Text excerpt:
What’s the First Nations history of the Cowichan Valley? That’s a question we at The Discourse Cowichan have heard quite a bit in recent weeks, in response to our survey on the communities we call home.
“I wonder about the history of the First Nations people right here, under Mt. Prevost specifically,” Karen, a resident of the Berkey’s Corner area, near Duncan, shared with us.
Last week, we touched on the pre-colonial history of the Berkey’s Corner area. This week, in response to Karen’s curiosity and that of others who have reached out, we’re digging a bit deeper. And we enlisted some expert help.
Home is where the longhouse is
“The Elders say that wherever you see the mountains, right around, that’s where our Cowichan Tribes villages were,” Qwiahwultuhw (Robert George), an elder with Cowichan Tribes, shared with me over tea last week. “As far as the mountaintops, that’s where our village was.”
Longhouses were built close to rivers or the ocean. That’s where most of the food gathering happened, Qwiahwultuhw said.
“We had longhouses all around the whole valley here. Each family had their own longhouse they lived in. All the grandparents, parents, aunts and uncles, children, grandchildren, all lived together in the longhouses.”
Qwiahwultuhw traces his family to the village of Lhumlumluts’, at Cowichan Bay. The name of that place describes the way the shore bank is carved out by the tides, he said.
Those were winter homes, Qwiahwultuhw said. “We always kept the fire going in the longhouse. That was our warmth, our hydro.”
In the summer, Quw’utsun (Cowichan) families paddled by canoe to fishing camps on the Fraser River, where they’d stay for three or four months, Qwiahwultuhw said. (The Cowichan Nation Alliance, including Cowichan Tribes and neighbouring First Nations, are suing the government of Canada and others to reclaim rights to that land.) They would return with boats full of smoked and dried fish, and traded goods from as far away as California.
The area below Swuq’us (Mount Prevost) was once home to the village of S’aumna (Somenos), Jared Qwustenuxun Williams, a member of Cowichan Tribes, tells me by Facebook message. That village spanned from what’s now the BC Forest Discovery Centre to the Allenby Road bridge, a span of several kilometres, he said. “It was one of our larger villages with houses and buildings running all the way along.”

Your tasks:
**A)** Which named individuals does the Cowichan Valley article quote or cite as sources of information?
**B)** Quote the Cowichan Valley article word for word, starting at "Qwiahwultuhw traces his" and ending at "tides, he said.".
**C)** Answer these questions about the Cowichan Valley article:
(i) How long did Quw'utsun families stay at the fishing camps on the Fraser River?
(ii) What two things did Qwiahwultuhw say the longhouse fire was for the family?
(iii) Between which two points did the village of S'aumna stretch?
The data that comes next has no connection to the Cowichan Valley article.

Stored dataset items:
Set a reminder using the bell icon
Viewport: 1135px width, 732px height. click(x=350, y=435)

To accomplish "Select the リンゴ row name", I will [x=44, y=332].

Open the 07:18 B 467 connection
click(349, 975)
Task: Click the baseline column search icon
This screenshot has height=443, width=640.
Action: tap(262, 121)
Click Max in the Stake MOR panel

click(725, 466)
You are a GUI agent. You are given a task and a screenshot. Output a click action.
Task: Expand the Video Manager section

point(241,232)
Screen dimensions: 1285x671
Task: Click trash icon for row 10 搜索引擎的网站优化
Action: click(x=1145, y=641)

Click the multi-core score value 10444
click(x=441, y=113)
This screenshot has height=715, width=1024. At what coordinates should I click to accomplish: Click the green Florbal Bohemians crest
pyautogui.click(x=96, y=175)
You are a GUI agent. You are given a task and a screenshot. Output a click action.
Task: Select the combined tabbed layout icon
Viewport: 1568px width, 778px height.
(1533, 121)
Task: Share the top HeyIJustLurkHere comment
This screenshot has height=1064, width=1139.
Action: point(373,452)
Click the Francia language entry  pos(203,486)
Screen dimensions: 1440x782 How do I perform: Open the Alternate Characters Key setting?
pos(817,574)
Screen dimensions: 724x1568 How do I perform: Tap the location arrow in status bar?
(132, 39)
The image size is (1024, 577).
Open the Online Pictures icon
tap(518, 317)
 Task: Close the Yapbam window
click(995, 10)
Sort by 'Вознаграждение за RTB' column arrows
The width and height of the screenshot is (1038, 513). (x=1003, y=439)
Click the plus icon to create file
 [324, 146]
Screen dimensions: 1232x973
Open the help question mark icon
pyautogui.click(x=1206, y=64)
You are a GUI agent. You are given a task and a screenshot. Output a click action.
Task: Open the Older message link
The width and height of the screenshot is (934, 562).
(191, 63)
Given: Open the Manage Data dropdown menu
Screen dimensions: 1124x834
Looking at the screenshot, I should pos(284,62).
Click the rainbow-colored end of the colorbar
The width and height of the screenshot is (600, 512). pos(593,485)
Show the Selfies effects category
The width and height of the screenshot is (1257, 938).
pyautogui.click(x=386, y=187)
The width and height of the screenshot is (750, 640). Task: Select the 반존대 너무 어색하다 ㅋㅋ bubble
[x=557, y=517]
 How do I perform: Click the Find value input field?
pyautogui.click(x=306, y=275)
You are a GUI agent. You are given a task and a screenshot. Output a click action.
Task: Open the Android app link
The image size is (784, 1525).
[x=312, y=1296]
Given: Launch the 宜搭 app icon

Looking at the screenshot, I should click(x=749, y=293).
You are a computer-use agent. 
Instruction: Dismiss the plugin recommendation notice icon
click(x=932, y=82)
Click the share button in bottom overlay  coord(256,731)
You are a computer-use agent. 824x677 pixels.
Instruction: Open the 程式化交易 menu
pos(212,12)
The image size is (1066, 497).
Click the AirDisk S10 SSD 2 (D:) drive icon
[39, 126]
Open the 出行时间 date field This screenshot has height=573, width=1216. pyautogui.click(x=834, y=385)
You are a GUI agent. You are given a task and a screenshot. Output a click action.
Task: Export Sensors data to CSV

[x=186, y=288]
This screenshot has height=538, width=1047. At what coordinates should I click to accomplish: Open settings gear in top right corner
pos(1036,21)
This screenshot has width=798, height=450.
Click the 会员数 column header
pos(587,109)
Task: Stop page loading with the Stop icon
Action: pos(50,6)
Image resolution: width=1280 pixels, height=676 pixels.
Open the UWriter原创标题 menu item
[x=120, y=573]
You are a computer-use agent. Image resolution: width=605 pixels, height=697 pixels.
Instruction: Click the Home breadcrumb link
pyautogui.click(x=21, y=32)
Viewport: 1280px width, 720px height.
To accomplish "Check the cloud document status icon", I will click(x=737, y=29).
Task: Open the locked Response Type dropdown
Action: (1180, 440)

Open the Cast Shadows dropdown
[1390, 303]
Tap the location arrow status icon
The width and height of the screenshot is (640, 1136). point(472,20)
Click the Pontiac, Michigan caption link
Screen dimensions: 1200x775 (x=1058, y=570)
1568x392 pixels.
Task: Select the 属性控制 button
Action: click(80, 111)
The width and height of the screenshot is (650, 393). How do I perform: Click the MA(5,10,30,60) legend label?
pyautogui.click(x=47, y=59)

Solutions to the problems:
**A)**
Karen, a resident of the Berkey's Corner area near Duncan
Qwiahwultuhw (Robert George), an elder with Cowichan Tribes
Jared Qwustenuxun Williams, a member of Cowichan Tribes

**B)**
Qwiahwultuhw traces his family to the village of Lhumlumluts’, at Cowichan Bay. The name of that place describes the way the shore bank is carved out by the tides, he said.

**C)**
(i) Three or four months.
(ii) Their warmth and their hydro.
(iii) From what's now the BC Forest Discovery Centre to the Allenby Road bridge.